Items from a dataset:
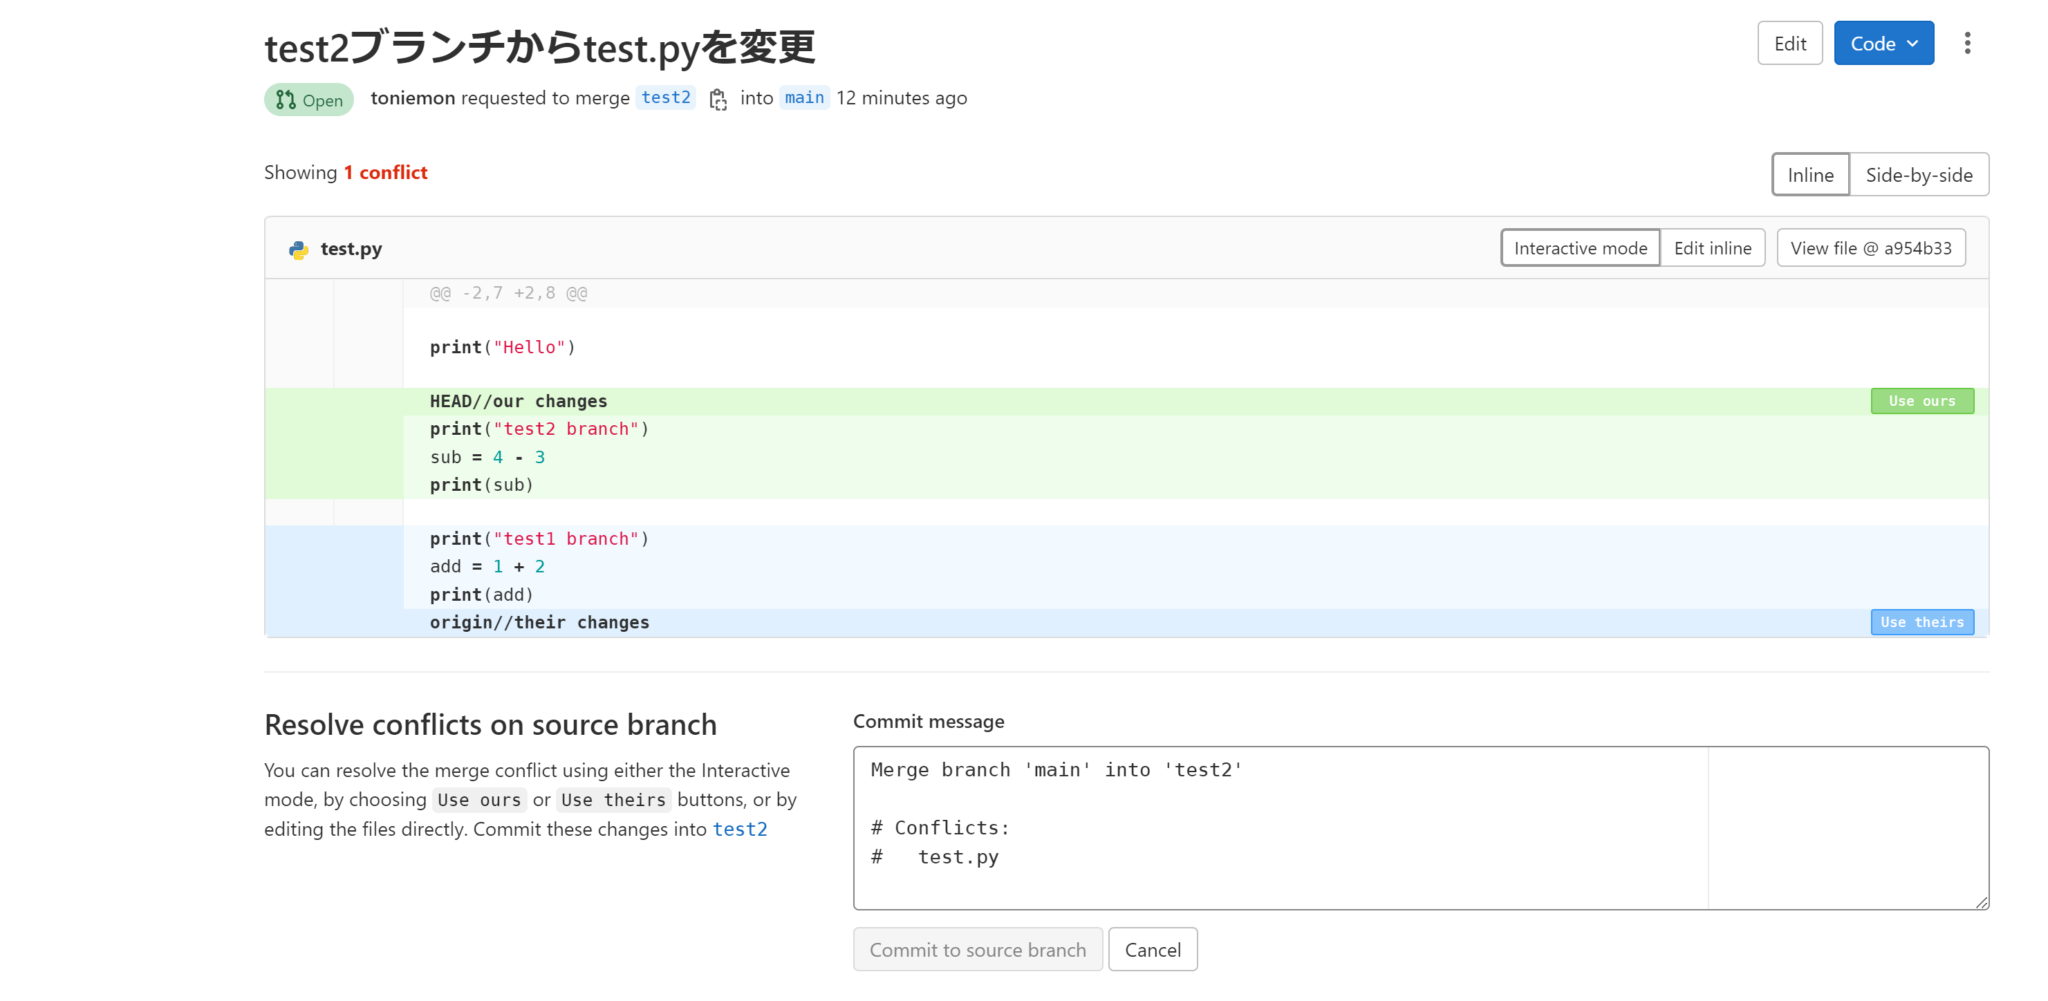Click the test2 link in resolve conflicts description
Viewport: 2048px width, 1001px height.
(740, 829)
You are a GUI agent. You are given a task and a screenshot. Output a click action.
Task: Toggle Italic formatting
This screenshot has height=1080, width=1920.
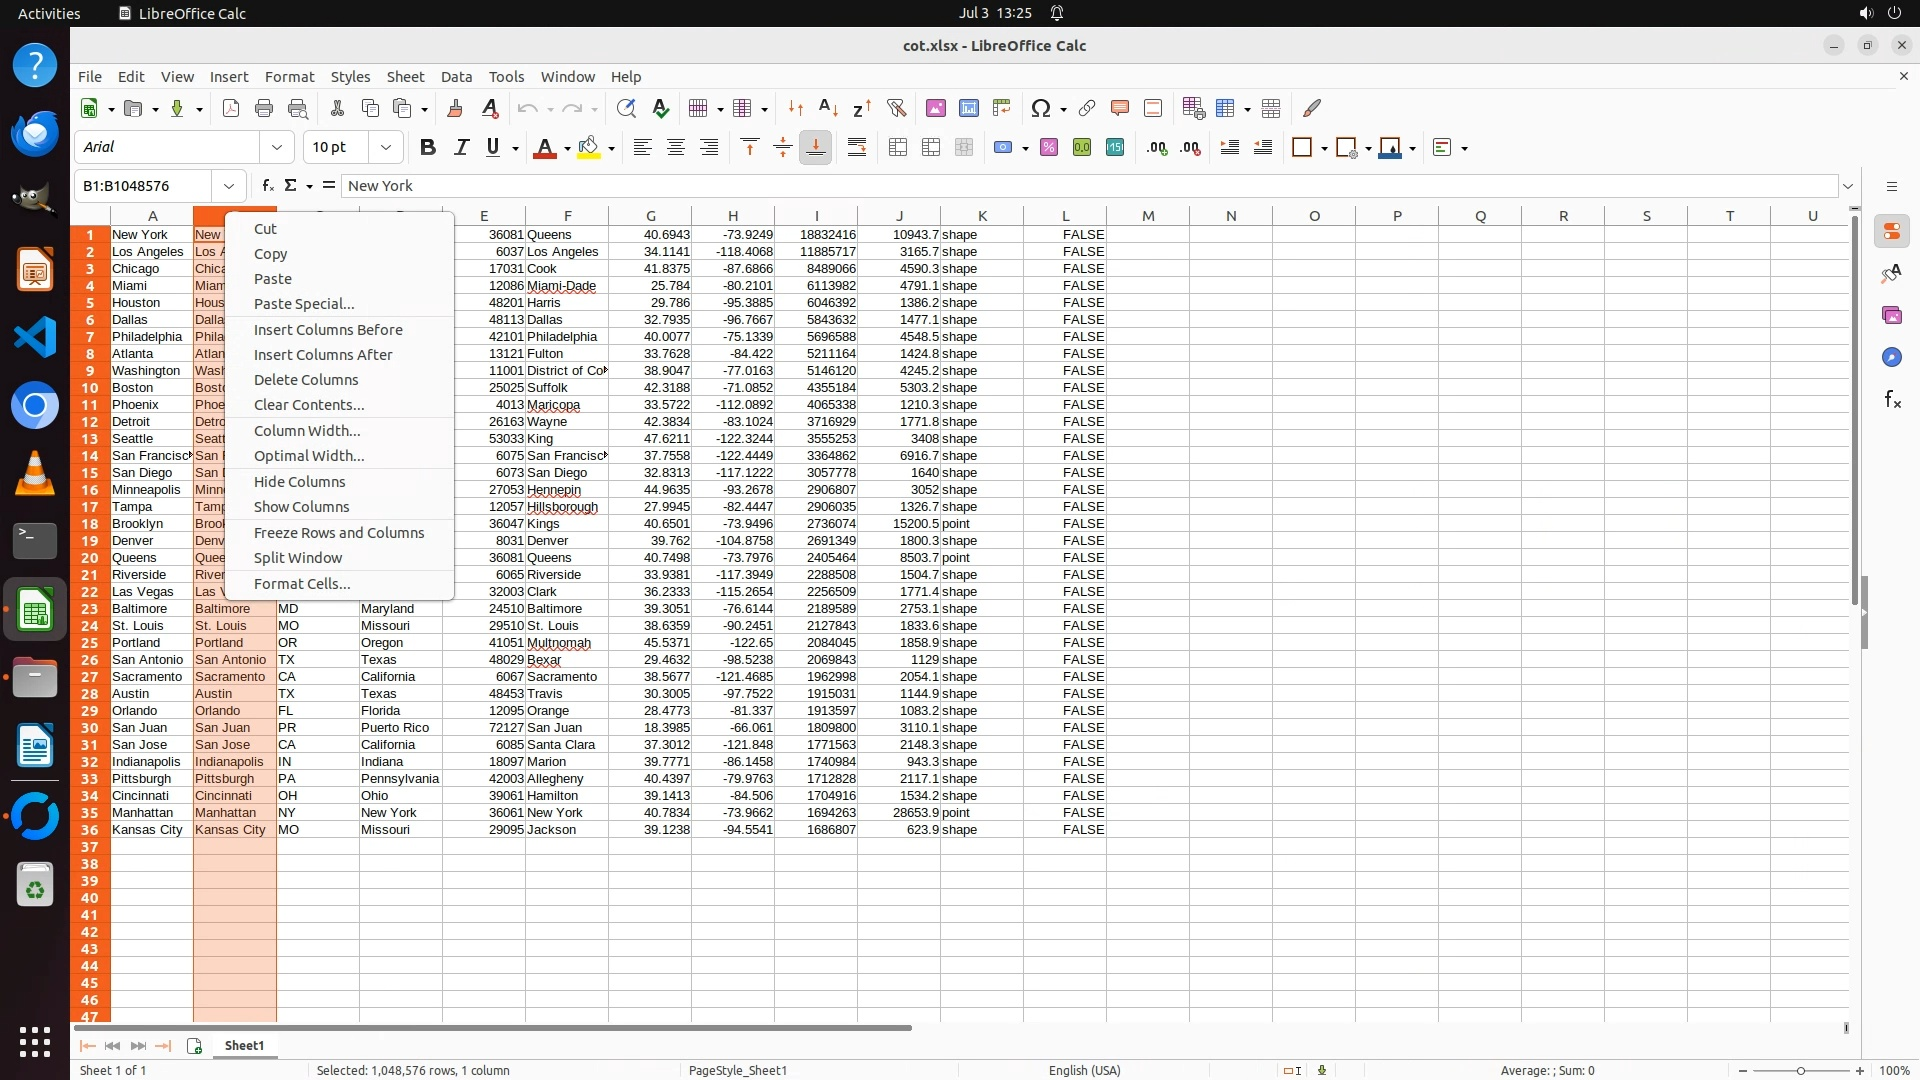461,147
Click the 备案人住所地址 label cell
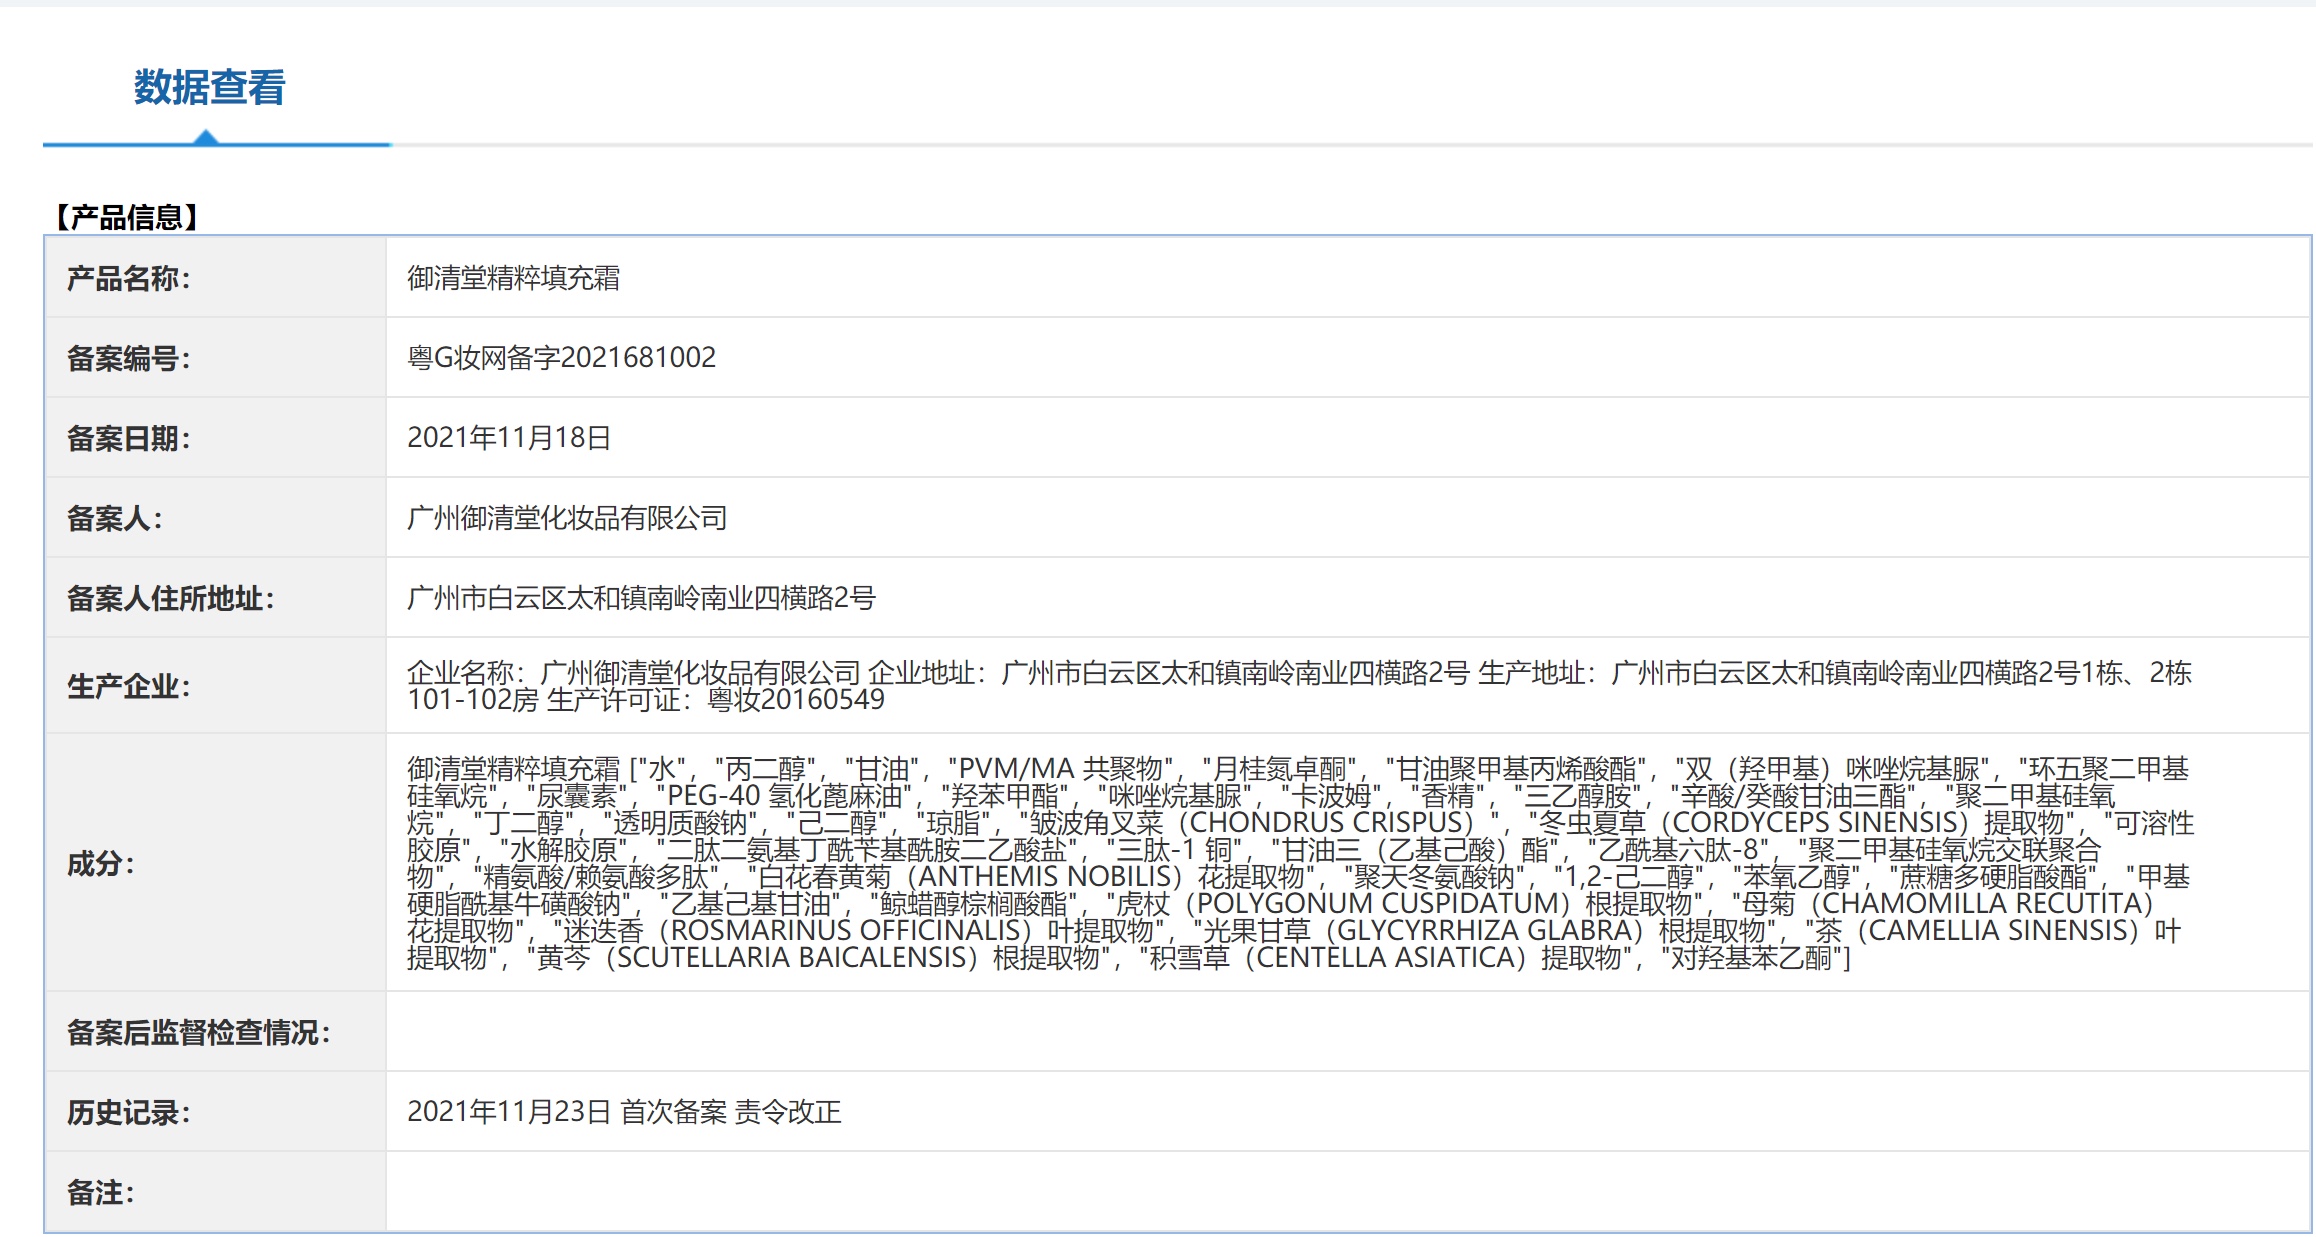The height and width of the screenshot is (1237, 2316). [170, 598]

What you should do: Exactly the lines from the one containing "You are a GUI" to the end of the records above, both end lines included, are to be printed, and no pictures with them.

Your response:
You are a GUI agent. You are given a task and a screenshot. Output a click action.
Task: Toggle Italic formatting
This screenshot has height=1080, width=1920.
461,147
Click the 备案人住所地址 label cell
The height and width of the screenshot is (1237, 2316). [170, 598]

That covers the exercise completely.